Following up on my Japan Times column on Friday...
The neighbourhood is Nezu, an area of narrow alleys still imprinted with the memory of the way things were before Tokyo became a modern megalopolis. From the main thoroughfare, Shinobazu-dori, you just take a couple of turns into the low-rise residential backstreets and you reach the stately two-story building that houses Kamachiku.
A venerable red-brick kura storehouse, preserved, refurbished and converted with style and contemporary sensitivity.
The architect Kengo Kuma oversaw the conversion, and he's done a beautiful job. The external brickwork may look Western, but inside feels entirely Japanese.
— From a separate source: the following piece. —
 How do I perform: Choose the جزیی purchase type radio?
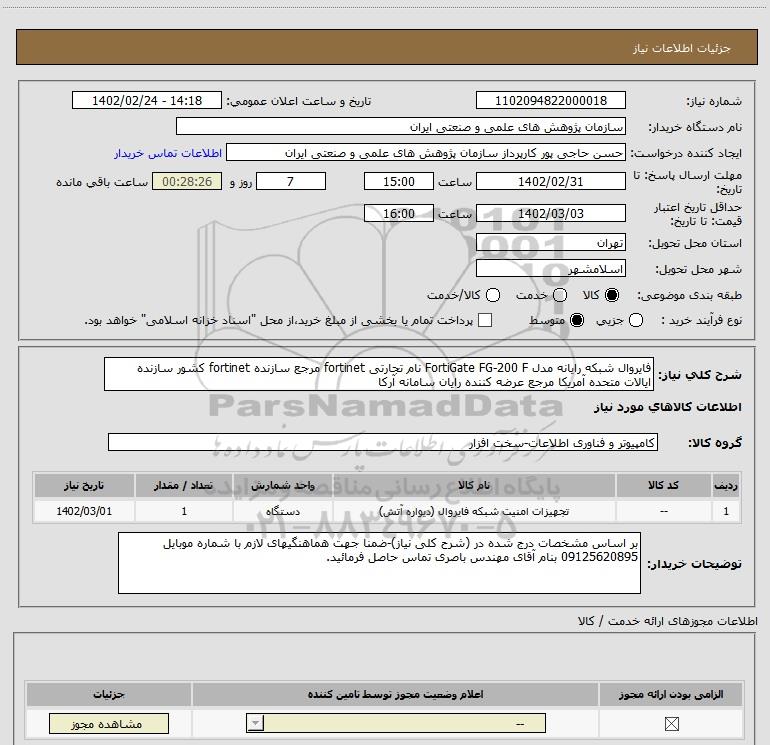(636, 320)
You remove your shoes, then shuffle across the polished floor and sit on thin zabuton cushions at low tables, all fitted with horigotatsu leg wells.
Sit back, sip your drink and let your gaze wander up through the massive crisscrossed ceiling timbers to the gables high above...
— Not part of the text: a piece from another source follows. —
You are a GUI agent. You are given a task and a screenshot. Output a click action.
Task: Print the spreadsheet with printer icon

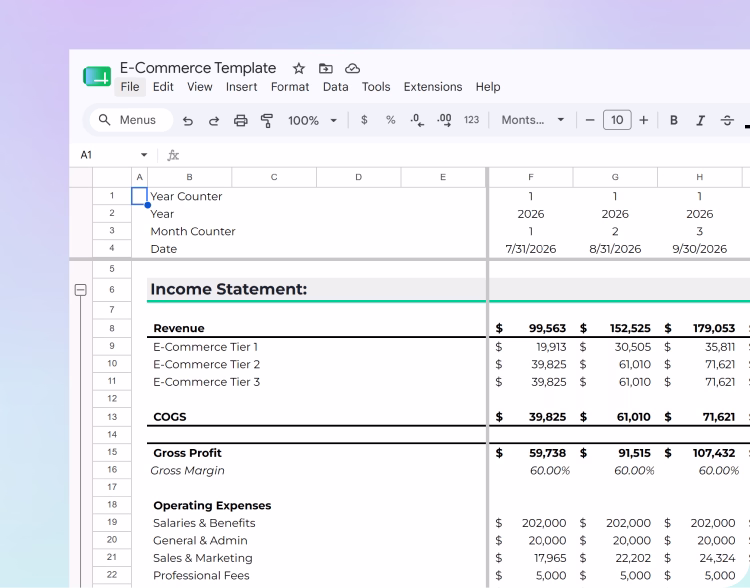241,121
The inscription reads: "Erected in the 6th month of the 43rd year of Meiji (1910)"
The noodles are prepared fresh each day, rolled out and cut by hand, and brought to the table with absolutely no nonsense or pretension. That's the way they do it in Osaka, the udon heartland, where Kamachiku has its original branch.
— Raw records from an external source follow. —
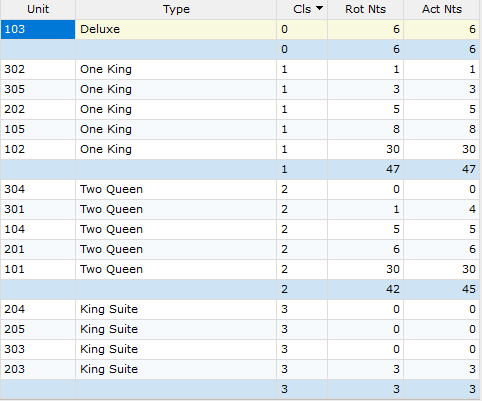Select unit 201 Two Queen type cell
The image size is (482, 401).
click(176, 249)
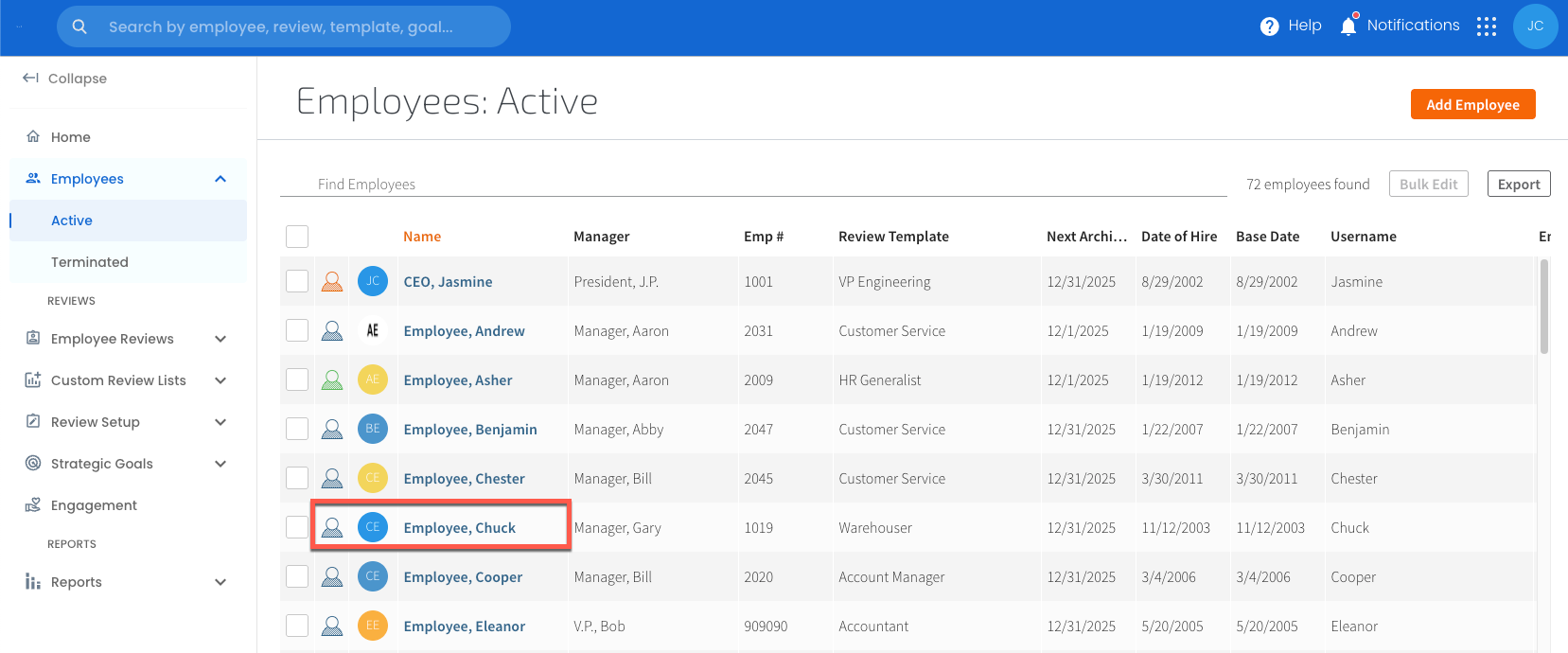Select the Engagement menu item
The width and height of the screenshot is (1568, 653).
coord(94,505)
There's only one choice to make: zaru, cold udon with a cold dipping sauce...
... or kama-age, noodles served in hot water, with a piping-hot dip.
Whichever, they are served with the same condiments: a generous saucer of finely chopped negi scallions; grated ginger; a small cruet of shichimi-togarashi (seven spice); and a large bowl of age-dama, small rice-krispie-size croutons of tempura batter.
You replenish your hot dipping sauce from a handsome pottery flask that is set on the table in front of you.
Kamachiku has several other strings to its bow, starting with what it calls its menzenshu ("pre-noodle sake") selection. The refrigerator is crammed with isshobin magnums – yet another indication that this is a noodle shop of some distinction.
There is a substantial menu of side dishes to nibble on while waiting for your noodles. Some are simple, such as onsen tamago, goma-dofu, ohitashi, or oshinko pickles. A summer favourite is morokyu, crisp fresh cucumber served with savoury moromi miso.
Other dishes are rather more substantial, including seafood or vegetable tempura – or even sukiyaki-style beef.
You will want to reserve your place at Kamachiku: the chances of walking in off the street and finding a table free are very slim. At weekends, though, reservations are not taken and a queue forms outside the door well ahead of opening time.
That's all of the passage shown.